• English
  • العربية
  • 中文
  • Français
  • Русский
  • Español

You are here

Update 201 - IAEA Director General Statement on Situation in Ukraine

Vienna, Austria

Ukraine’s Zaporizhzhya Nuclear Power Plant (ZNPP) has for several days depended on a single power line for the off-site electricity it needs to cool its six reactors and for other essential nuclear safety and security functions, leaving it highly vulnerable to any further grid disruptions during the military conflict, Director General Rafael Mariano Grossi of the International Atomic Energy Agency (IAEA) said today.

The site’s fragile power supplies continue to be at the centre of concern regarding nuclear safety and security at Europe’s largest nuclear power plant (NPP), underlined by the site’s eighth complete loss of external electricity last Saturday after the separate connections to both of its remaining power lines were cut, apparently caused by external grid events outside the ZNPP.  As a result, the plant temporarily relied on emergency diesel generators for power.
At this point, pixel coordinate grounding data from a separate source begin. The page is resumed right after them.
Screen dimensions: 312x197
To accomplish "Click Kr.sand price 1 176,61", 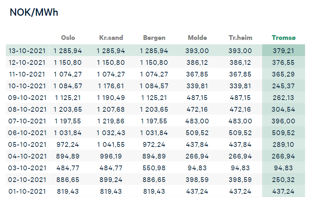I will [x=111, y=86].
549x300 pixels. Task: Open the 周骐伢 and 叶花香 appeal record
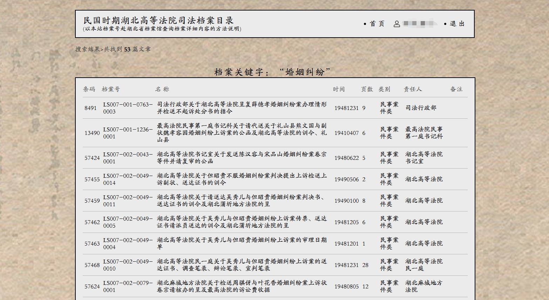tap(242, 286)
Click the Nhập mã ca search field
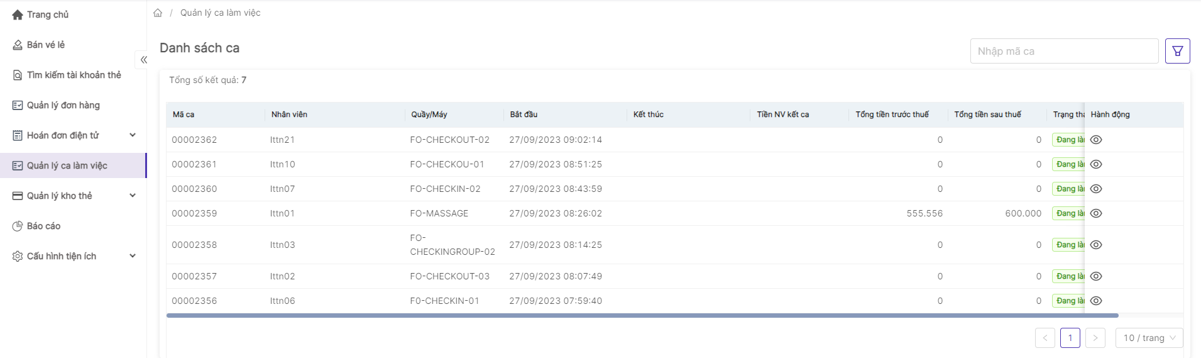The height and width of the screenshot is (358, 1201). tap(1063, 51)
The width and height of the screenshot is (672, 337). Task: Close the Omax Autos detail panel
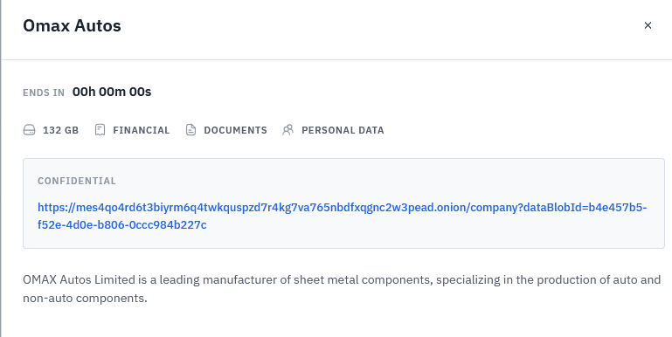[648, 25]
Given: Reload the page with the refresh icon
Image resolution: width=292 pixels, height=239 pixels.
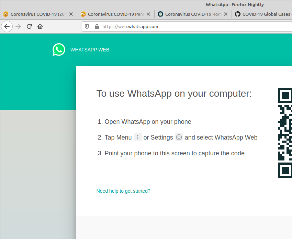Looking at the screenshot, I should [29, 26].
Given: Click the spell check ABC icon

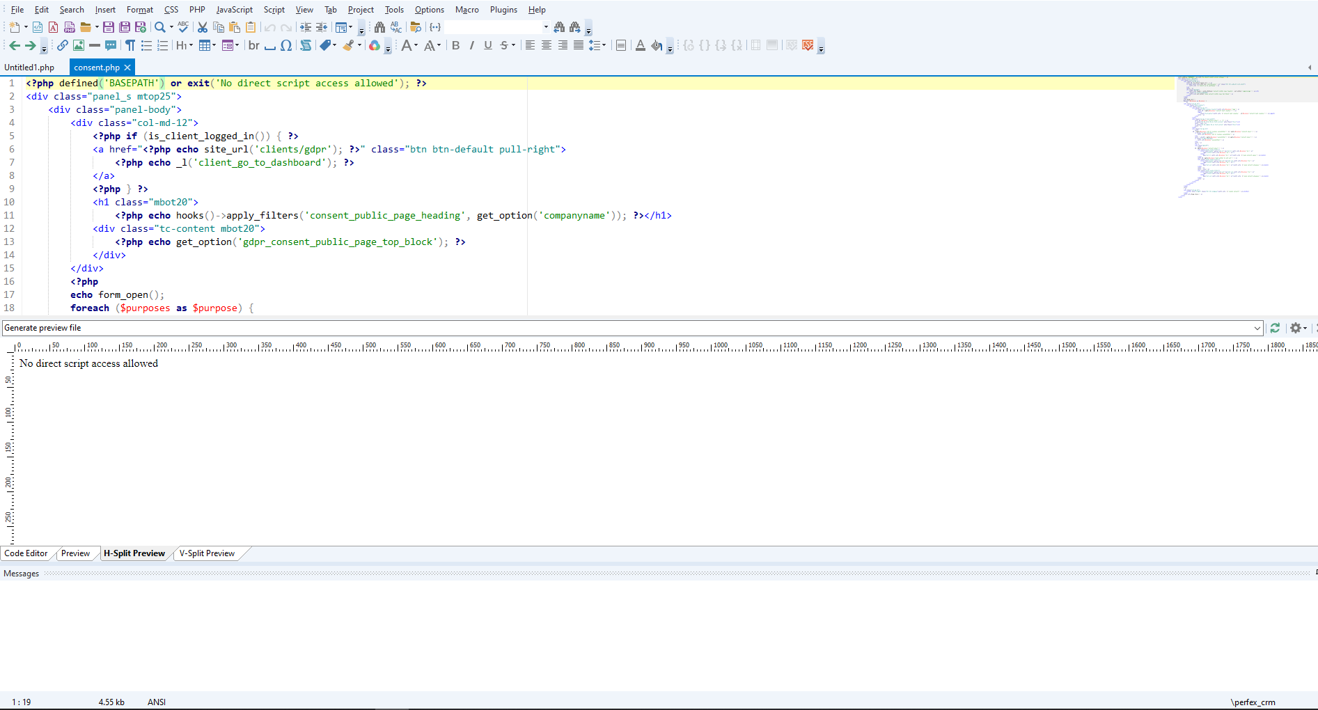Looking at the screenshot, I should (183, 27).
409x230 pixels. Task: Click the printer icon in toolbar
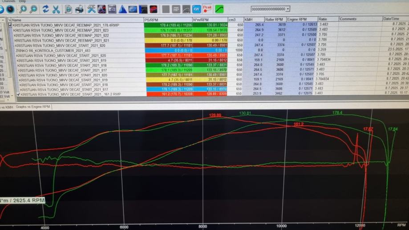click(79, 9)
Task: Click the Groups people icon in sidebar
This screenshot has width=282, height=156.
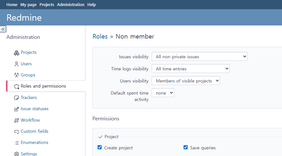Action: tap(17, 75)
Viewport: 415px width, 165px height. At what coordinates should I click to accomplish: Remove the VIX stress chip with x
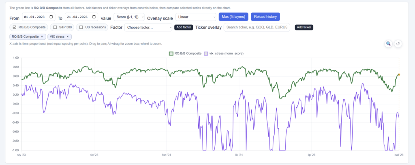[68, 36]
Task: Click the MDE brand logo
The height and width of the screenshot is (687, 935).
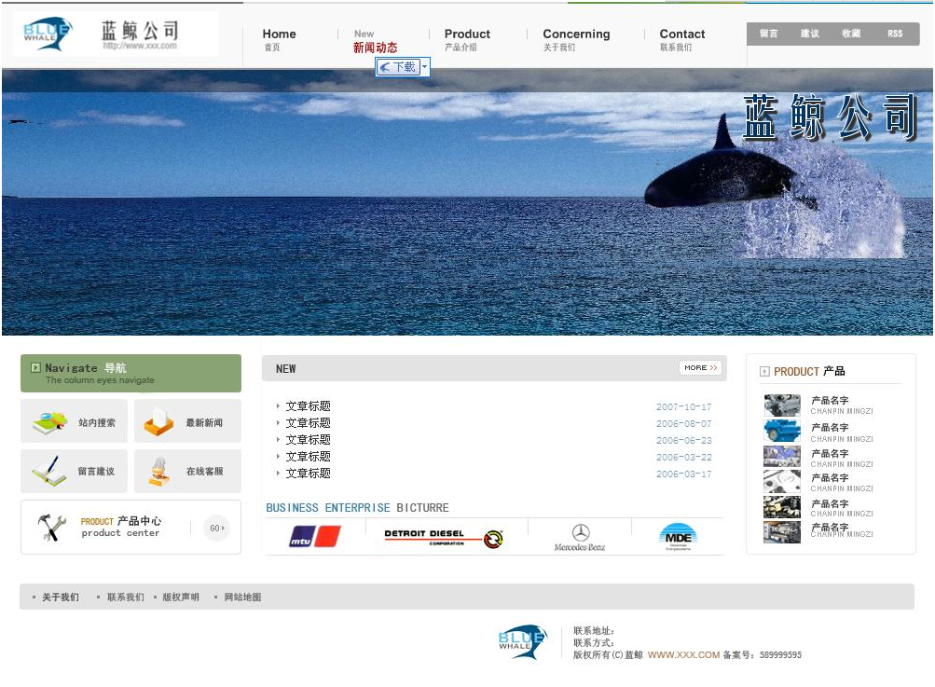Action: tap(678, 537)

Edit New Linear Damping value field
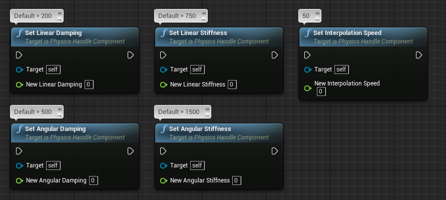tap(89, 85)
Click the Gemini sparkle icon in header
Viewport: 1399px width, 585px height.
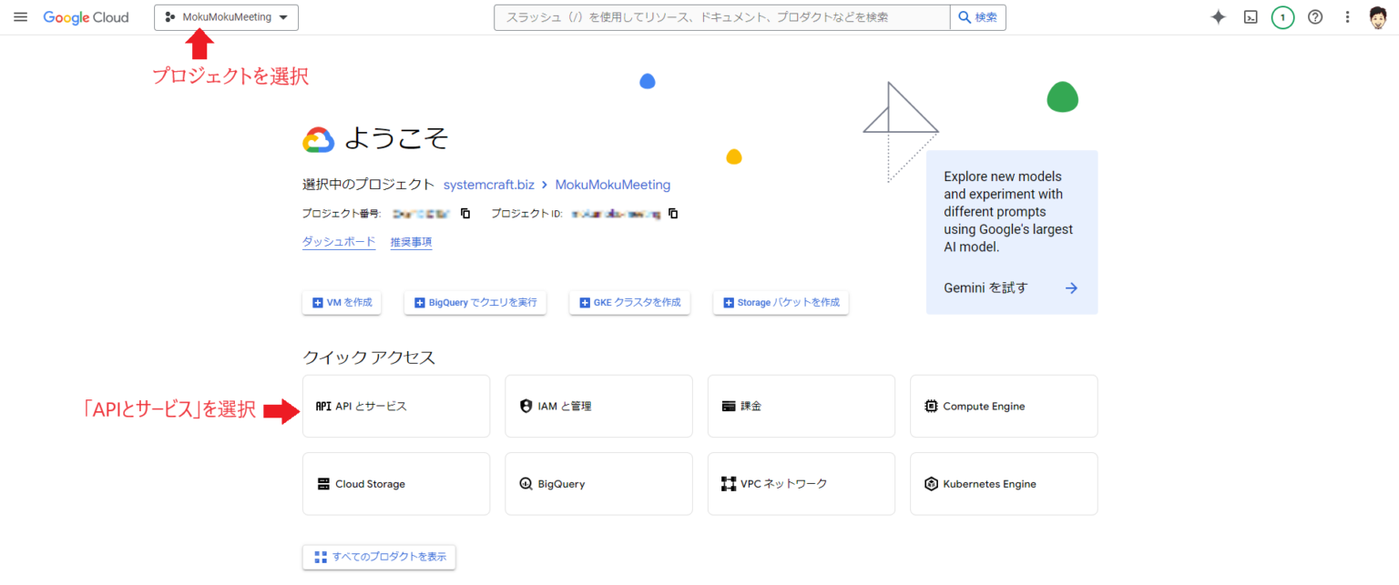pyautogui.click(x=1219, y=16)
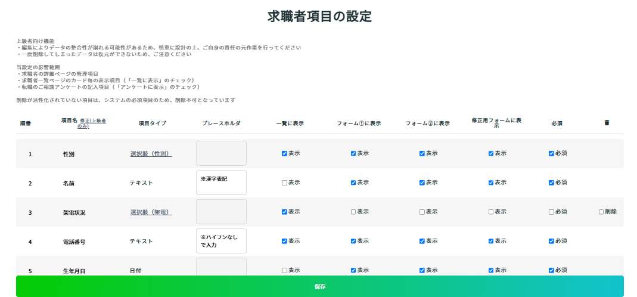The width and height of the screenshot is (637, 297).
Task: Check 一覧に表示 for 生年月日 row
Action: pyautogui.click(x=284, y=270)
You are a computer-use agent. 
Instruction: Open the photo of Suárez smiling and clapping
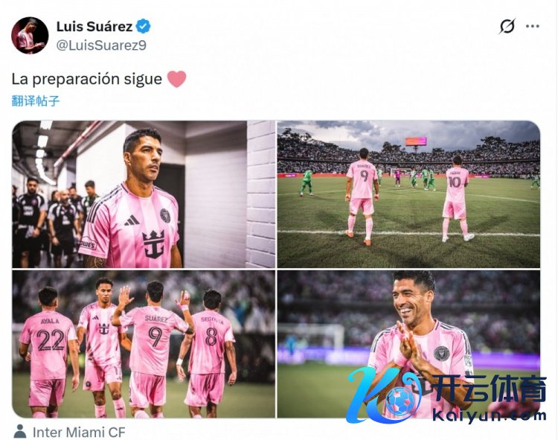click(408, 344)
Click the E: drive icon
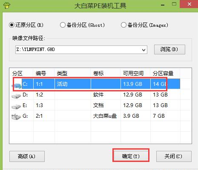 [x=16, y=107]

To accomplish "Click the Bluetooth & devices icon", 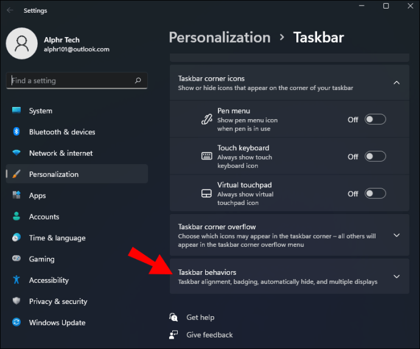I will coord(16,132).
It regained the connection to its main 750 kilovolt (kV) line after nearly five hours, but its last 330 kV back-up power line is still disconnected. The IAEA experts at the ZNPP have been informed that the repairs are expected to be completed by early next week. Before the conflict, the ZNPP had four 750 kV lines as well as several back-up options available.

The IAEA team also reported that reactor unit 4 – whose main cooling pumps briefly stopped running during last week’s external power loss – is once again in  hot shutdown mode producing heating and steam for the site and the nearby town of Enerhodar, where most plant staff live. The other five reactors remain in cold shutdown.

“The IAEA remains fully focused on doing everything it can to help prevent a nuclear accident during this devastating war. The repeated loss of off-site power at the Zaporizhzhya Nuclear Power Plant, sometimes from causes at a considerable distance from the plant, remains one of our main challenges in this context, especially during the winter months. No one would gain from a nuclear accident and it must be avoided,” Director General Grossi said.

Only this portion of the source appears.